What role does AI play in entrepreneurial decision-making? We explore this question by exploiting large-scale data on US startups and the random release of Google Analytics 4 (GA4), which introduced AI tools especially beneficial for mobile app developers. Leveraging this shock in a difference-in-differences model, we find that the GA4 release significantly boosted customer acquisition, with the performance gains from AI adoption driven by the upper tail of the treatment effect distribution. These effects are most pronounced for innovative startups led by highly skilled founders. A survey of tech founders and an ad hoc experiment elucidate the mechanism: Entrepreneurs rely on causal theories to extract values from AI-detected data anomalies to generate valuable innovations. Our findings underscore the selective tailwind effect of AI in complementing skilled human capital to generate breakthroughs.

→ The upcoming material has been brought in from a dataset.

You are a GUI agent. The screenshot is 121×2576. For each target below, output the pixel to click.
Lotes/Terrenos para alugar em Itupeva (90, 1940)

The Devil is in The Tails. Entrepreneurial Uncertainty and Strategic Changes: Evidence from a Field Experiment in India

This study explores the role of theory-based experimentation (TbE) in entrepreneurship, focusing on its impact within contexts of fundamental uncertainty. Conducted over 14 months with early-stage entrepreneurs in Hyderabad, India, during the COVID-19 pandemic, the research delves into the relationship between uncertainty, theory-based decision-making, and entrepreneurial actions such as pivoting. The findings indicate that TbE entrepreneurs demonstrate higher willingness to change theory, registering more strategic changes (pivots) compared to a control group. TbE entrepreneurs exhibit a higher tolerance for uncertainty, valuing both uncertainty in their predictions and the potential for higher rewards. The study suggests that TbE entrepreneurs show a greater openness to uncertain value realizations in their projects. Additionally, the research contributes to entrepreneurship studies by empirically capturing entrepreneurs' perceived uncertainty and substantiating the theoretical debate on the entrepreneurship-uncertainty nexus. It also adds to the growing body of research emphasizing the benefits of theorizing in decision-making processes.